Как же Керубино стал таким – дающим надежду на подлинную взаимность в страсти? Его вырастили женщины, и он оставался чужаком в мире мужчин. Мы уже видели, что перспективы военной службы абсолютно пугают и ужасают его. В сцене в конце первого акта Фигаро рассказывает ему, чего ожидать от солдатской службы («Non piu andrai»). Фигаро смеется над тем, что Керубино вырос в мире женщин, в мире чувственности, музыки, нежности и деликатности; теперь же он внезапно должен отправиться в мир пьяных мужчин (они клянутся Бахусом) с негнущимися шеями (collo dritto), суровыми лицами (muso franco), длинными усами (gran mustacchi), у которых много чести (molto onor).
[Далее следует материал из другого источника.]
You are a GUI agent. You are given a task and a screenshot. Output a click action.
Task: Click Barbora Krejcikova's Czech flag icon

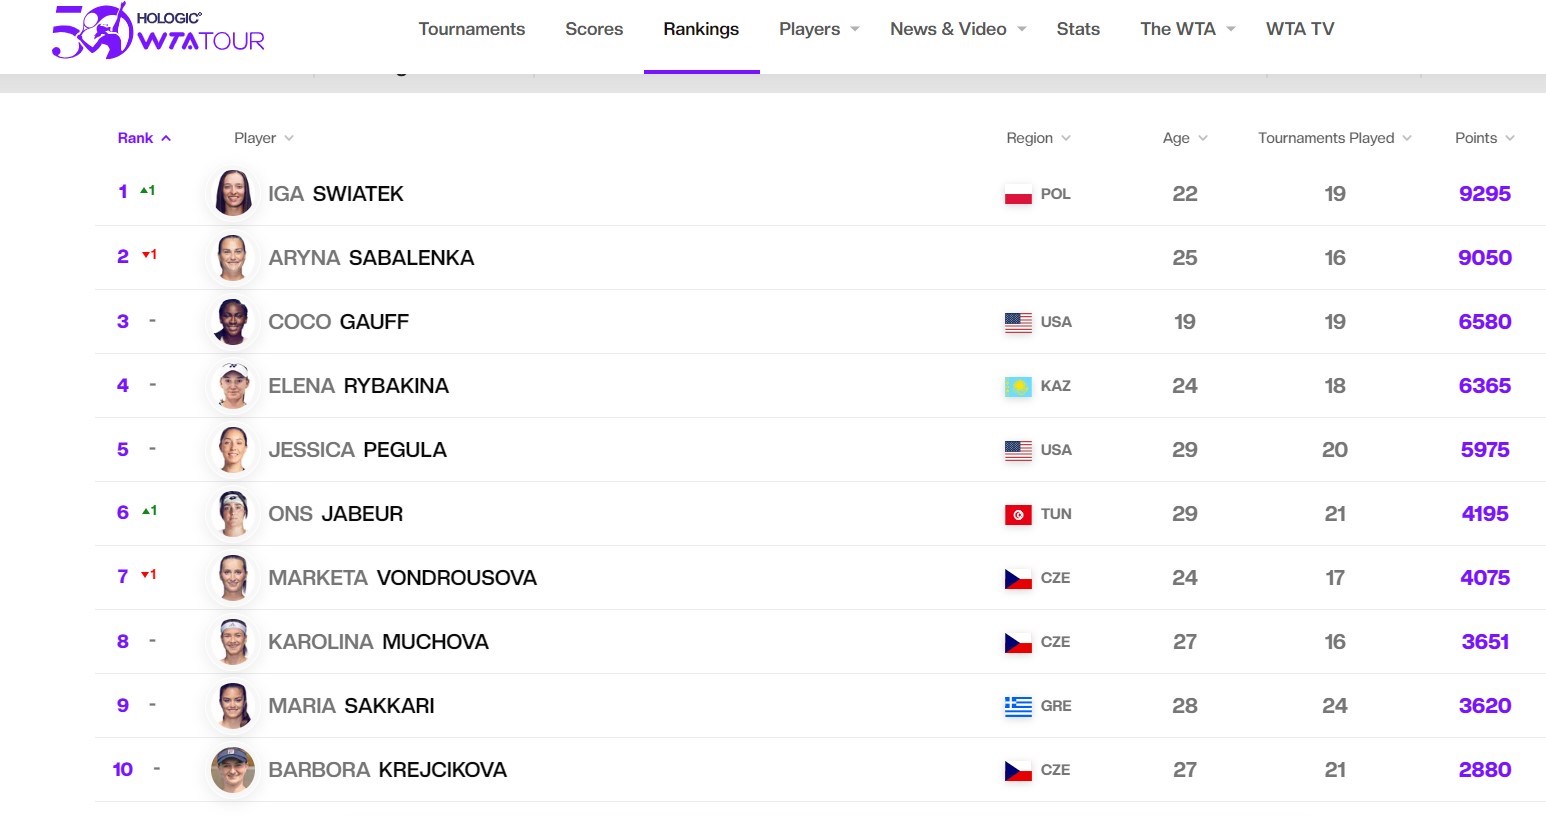[x=1018, y=770]
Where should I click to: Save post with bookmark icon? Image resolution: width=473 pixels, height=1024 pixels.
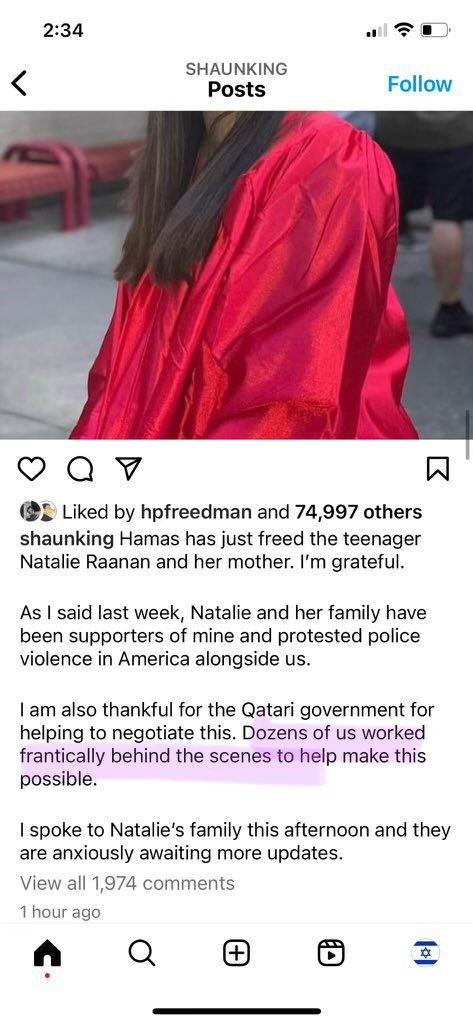tap(438, 469)
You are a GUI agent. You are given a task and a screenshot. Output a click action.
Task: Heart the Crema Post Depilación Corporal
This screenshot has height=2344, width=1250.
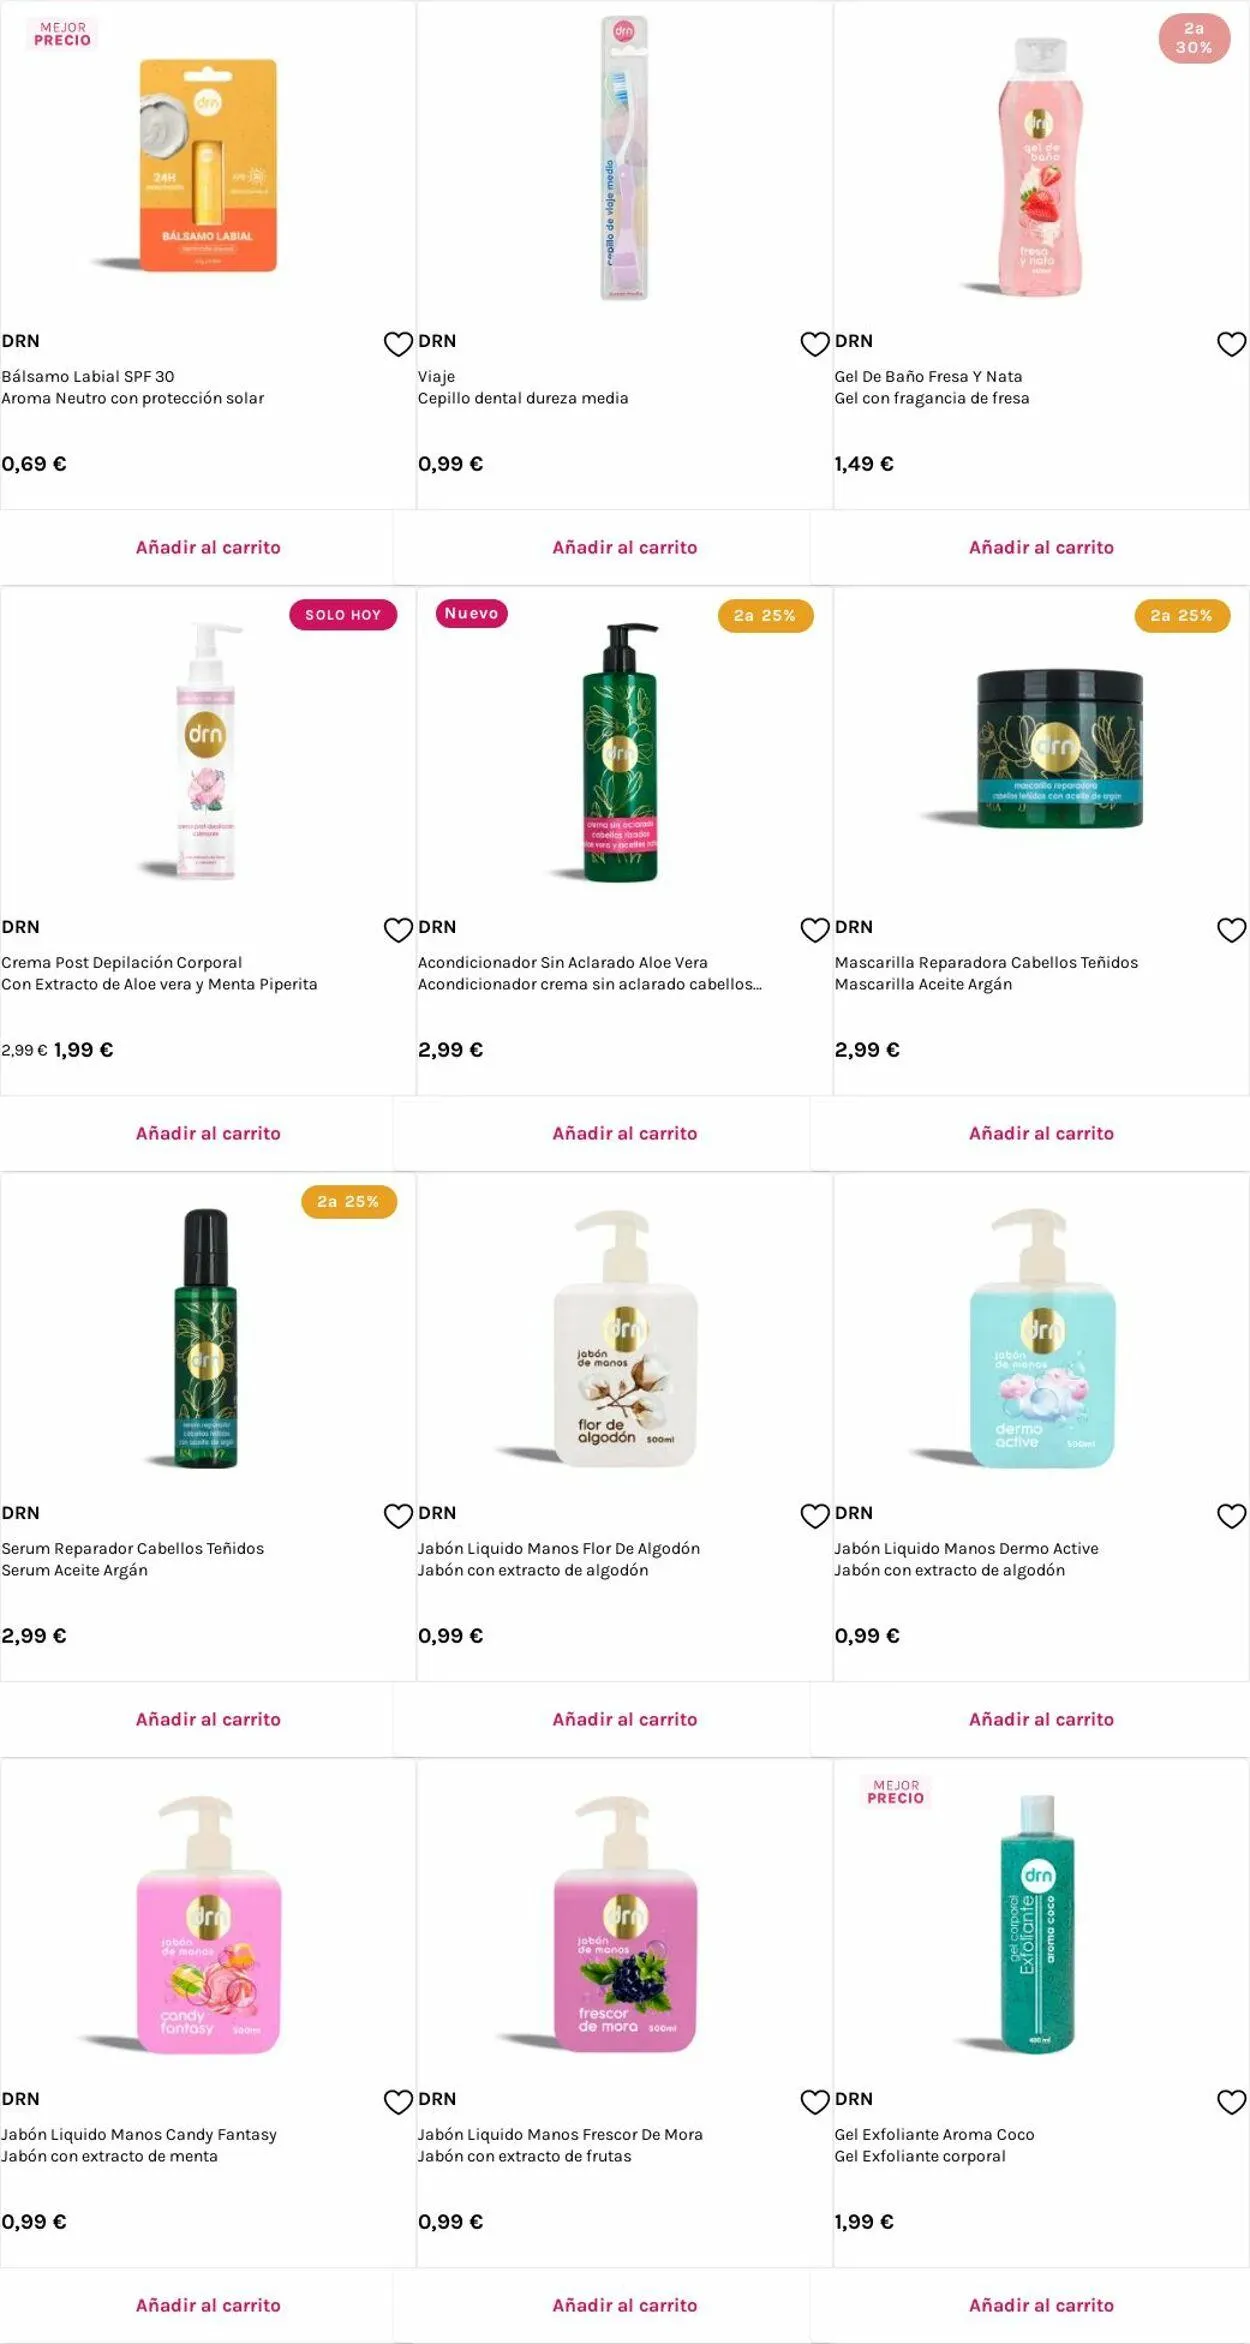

Во втором акте мы видим, что молодому человеку придется многое позабыть, чтобы войти в этот мужской мир: в частности, прекрасную, чувственную музыку. «Какой прекрасный голос», – говорит графиня, вновь обращая внимание на тот факт, что пение изображает собой настоящее пение, когда Керубино заканчивает свою арию. Однако Фигаро уже поведал Керубино, что мир мужской чести ничего не знает о прекрасной музыке. В нем «вместо песенок – тромбоны, барабаны, бомбардоны разревутся на все тоны, разнесутся далеко!»[65] Сама ария с ее скучным военным ритмом, если мы вновь обратимся к ней, печально контрастирует с изяществом и элегантностью композиции Керубино.

Красивым пением Керубино показывает себя как претендента на братство, равенство и женский тип свободы. Но до того, как подтвердится, что он заслуживает любви, с ним должно произойти кое-что еще: он должен надеть женскую одежду. По сюжету он должен замаскироваться, но Моцарт связывает этот момент с более глубокими чувствами сердца.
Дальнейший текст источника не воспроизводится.